| AIM OF THE TASK |
In the records below, find the line that contains "Instruction: Click the sphere" and repeat it, along with each line after it, exactly as written.

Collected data
· · · ·

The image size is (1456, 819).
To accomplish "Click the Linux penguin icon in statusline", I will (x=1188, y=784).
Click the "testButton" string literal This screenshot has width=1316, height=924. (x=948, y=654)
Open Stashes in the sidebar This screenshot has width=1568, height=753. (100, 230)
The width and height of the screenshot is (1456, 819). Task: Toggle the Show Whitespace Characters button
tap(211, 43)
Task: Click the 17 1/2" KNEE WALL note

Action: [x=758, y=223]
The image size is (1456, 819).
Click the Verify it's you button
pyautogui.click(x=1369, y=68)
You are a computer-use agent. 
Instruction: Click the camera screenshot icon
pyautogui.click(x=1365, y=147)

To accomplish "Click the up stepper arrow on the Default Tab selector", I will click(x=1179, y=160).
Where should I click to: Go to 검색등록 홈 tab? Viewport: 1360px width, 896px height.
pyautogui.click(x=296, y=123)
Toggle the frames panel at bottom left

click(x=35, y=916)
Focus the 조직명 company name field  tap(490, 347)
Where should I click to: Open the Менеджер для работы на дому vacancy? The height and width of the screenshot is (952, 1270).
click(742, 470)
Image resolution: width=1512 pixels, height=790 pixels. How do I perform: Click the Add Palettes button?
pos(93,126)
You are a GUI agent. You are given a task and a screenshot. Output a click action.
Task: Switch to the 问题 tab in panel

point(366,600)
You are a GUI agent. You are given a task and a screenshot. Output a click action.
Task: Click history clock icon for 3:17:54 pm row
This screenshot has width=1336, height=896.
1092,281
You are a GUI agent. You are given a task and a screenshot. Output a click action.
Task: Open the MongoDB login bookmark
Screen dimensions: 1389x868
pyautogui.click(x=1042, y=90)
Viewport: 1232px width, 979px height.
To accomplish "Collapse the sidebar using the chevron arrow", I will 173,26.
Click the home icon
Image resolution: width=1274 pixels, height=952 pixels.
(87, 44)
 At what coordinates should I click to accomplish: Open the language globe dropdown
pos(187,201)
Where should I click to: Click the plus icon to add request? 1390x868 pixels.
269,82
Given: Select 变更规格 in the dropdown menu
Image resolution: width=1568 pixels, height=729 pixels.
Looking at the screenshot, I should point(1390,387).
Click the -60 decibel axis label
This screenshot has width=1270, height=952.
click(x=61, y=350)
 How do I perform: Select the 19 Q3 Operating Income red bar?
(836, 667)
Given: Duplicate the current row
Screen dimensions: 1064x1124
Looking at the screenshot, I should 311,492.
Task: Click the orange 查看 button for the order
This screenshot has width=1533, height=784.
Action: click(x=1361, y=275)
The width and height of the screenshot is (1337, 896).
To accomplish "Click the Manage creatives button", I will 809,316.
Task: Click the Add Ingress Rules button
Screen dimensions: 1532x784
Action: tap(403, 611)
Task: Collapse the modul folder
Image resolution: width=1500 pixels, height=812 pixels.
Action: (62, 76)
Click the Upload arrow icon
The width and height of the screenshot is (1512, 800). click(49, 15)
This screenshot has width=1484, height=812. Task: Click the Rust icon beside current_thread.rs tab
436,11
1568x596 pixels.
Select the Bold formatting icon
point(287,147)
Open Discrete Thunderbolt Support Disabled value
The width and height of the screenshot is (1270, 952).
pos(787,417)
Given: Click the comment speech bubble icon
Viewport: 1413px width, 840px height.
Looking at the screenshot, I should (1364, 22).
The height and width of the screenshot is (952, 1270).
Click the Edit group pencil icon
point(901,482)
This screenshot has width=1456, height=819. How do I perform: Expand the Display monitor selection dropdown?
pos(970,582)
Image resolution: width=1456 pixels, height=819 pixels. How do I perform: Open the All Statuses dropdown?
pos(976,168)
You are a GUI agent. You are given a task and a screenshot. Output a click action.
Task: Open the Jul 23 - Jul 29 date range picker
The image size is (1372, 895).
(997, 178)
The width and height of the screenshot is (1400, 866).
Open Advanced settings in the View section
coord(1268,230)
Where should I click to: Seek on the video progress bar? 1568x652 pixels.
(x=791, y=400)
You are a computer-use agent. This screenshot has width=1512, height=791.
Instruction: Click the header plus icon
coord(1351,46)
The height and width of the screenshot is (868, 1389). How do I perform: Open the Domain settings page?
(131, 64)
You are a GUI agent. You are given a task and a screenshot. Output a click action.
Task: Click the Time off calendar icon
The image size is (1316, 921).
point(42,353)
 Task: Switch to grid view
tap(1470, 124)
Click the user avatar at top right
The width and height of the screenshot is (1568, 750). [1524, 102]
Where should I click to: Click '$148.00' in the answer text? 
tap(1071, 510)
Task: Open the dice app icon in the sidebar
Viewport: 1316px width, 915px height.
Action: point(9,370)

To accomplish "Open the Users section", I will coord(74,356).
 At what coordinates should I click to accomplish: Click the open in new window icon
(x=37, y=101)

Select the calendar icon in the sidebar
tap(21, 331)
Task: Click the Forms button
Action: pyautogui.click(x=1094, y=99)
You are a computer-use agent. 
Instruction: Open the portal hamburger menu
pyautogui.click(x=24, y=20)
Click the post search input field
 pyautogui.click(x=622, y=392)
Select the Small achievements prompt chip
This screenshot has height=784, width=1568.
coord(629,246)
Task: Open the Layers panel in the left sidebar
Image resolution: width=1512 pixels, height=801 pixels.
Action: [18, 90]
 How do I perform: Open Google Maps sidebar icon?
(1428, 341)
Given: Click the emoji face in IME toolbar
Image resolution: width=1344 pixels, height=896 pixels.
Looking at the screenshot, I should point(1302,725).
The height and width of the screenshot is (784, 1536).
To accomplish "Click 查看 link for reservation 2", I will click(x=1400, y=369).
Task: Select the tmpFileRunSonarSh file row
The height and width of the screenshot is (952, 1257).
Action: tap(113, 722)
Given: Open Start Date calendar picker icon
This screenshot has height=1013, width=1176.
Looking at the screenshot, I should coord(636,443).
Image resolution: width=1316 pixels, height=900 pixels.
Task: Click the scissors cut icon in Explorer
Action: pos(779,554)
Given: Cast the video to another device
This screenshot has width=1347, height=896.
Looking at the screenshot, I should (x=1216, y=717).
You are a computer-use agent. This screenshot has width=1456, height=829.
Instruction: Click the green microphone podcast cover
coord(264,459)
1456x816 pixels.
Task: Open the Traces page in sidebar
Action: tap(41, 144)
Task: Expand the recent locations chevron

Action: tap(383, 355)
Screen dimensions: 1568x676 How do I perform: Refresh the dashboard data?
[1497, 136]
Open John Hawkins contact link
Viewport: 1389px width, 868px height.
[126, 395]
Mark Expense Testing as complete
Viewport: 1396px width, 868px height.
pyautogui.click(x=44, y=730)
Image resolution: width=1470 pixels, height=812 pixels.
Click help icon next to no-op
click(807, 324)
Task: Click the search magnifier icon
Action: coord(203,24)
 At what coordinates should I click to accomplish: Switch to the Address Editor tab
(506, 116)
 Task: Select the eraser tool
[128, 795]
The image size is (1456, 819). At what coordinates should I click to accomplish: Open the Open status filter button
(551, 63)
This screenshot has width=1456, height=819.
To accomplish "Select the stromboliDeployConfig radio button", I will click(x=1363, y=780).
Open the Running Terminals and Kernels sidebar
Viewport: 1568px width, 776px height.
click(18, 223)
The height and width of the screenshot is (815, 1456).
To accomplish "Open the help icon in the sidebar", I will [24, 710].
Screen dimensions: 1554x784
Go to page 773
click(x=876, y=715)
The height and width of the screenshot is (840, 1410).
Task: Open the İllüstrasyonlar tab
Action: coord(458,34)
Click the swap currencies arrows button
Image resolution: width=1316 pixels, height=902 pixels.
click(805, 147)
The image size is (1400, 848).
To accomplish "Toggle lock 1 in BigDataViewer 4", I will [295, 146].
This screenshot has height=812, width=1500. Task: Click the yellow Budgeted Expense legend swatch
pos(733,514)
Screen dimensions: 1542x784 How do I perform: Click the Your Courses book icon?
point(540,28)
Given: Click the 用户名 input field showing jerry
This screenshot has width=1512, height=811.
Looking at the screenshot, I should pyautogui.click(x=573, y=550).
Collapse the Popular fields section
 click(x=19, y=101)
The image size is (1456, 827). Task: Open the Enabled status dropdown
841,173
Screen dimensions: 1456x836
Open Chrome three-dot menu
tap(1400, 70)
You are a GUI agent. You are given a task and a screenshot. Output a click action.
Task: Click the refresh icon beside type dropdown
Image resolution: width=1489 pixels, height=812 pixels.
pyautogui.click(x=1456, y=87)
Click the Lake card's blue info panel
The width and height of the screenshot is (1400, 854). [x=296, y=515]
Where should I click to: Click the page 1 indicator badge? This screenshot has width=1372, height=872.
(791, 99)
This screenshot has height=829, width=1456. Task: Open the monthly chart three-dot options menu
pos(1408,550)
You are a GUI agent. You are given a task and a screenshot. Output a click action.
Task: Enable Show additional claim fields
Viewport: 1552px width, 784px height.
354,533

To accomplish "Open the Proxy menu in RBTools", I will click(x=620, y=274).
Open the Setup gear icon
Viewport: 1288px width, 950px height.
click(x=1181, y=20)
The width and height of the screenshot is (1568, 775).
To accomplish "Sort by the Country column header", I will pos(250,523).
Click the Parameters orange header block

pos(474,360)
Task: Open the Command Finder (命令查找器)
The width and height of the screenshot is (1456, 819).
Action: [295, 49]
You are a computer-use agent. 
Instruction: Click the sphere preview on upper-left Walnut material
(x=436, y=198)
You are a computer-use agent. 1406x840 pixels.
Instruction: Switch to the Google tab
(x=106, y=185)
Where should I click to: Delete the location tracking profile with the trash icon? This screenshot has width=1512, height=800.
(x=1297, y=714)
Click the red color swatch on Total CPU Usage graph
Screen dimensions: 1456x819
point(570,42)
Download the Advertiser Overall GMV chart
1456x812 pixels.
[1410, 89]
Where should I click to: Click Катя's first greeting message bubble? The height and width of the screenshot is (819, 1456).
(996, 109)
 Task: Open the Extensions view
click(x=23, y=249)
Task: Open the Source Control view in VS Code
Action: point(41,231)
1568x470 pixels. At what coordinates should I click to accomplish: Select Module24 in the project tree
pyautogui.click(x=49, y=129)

· · · ·

| TASK RESPONSE |
Instruction: Click the sphere preview on upper-left Walnut material
(x=436, y=198)
You are a computer-use agent. 1406x840 pixels.
Instruction: Switch to the Google tab
(x=106, y=185)
Where should I click to: Delete the location tracking profile with the trash icon? This screenshot has width=1512, height=800.
(x=1297, y=714)
Click the red color swatch on Total CPU Usage graph
Screen dimensions: 1456x819
point(570,42)
Download the Advertiser Overall GMV chart
1456x812 pixels.
[1410, 89]
Where should I click to: Click Катя's first greeting message bubble? The height and width of the screenshot is (819, 1456).
(996, 109)
 Task: Open the Extensions view
click(x=23, y=249)
Task: Open the Source Control view in VS Code
Action: point(41,231)
1568x470 pixels. At what coordinates should I click to accomplish: Select Module24 in the project tree
pyautogui.click(x=49, y=129)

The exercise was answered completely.